▶ [Work task] In the listing below, find each line with the string "button" and report it.

▶ [Excerpted records]
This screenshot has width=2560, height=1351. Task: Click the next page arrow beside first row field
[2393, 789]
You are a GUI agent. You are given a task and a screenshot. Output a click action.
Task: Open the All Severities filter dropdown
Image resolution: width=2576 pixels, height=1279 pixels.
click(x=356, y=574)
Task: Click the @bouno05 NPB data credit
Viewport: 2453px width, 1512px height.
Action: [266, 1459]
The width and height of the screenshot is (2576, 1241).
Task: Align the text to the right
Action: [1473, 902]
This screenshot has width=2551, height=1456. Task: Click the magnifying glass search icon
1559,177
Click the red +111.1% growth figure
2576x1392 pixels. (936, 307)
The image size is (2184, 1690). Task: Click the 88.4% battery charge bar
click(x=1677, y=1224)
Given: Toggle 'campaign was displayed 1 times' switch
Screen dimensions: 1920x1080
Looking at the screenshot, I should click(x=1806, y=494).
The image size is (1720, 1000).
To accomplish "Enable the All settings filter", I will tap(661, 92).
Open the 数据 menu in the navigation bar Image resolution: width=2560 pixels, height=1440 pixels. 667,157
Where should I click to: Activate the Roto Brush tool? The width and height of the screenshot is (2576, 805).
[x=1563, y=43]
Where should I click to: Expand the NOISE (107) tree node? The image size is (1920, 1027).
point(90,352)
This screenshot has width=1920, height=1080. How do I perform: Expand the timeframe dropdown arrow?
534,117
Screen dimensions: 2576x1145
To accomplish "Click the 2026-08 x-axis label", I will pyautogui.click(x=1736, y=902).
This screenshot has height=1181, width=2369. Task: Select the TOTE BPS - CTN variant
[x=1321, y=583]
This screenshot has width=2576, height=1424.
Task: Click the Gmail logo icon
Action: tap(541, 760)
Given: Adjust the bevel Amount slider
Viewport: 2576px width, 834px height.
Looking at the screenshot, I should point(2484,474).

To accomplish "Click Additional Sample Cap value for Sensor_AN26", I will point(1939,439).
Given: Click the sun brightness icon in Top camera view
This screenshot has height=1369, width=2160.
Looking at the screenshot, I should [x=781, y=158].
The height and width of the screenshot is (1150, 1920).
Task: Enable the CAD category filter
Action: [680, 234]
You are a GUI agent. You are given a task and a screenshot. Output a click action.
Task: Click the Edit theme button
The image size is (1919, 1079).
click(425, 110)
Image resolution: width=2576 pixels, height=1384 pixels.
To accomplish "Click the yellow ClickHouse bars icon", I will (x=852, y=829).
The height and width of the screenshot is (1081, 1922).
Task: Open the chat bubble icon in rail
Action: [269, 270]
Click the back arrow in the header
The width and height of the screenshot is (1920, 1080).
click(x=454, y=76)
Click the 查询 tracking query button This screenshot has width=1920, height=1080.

▶ [Answer section]
Task: Click the Edit theme button
Click the 查询 tracking query button This screenshot has width=1920, height=1080.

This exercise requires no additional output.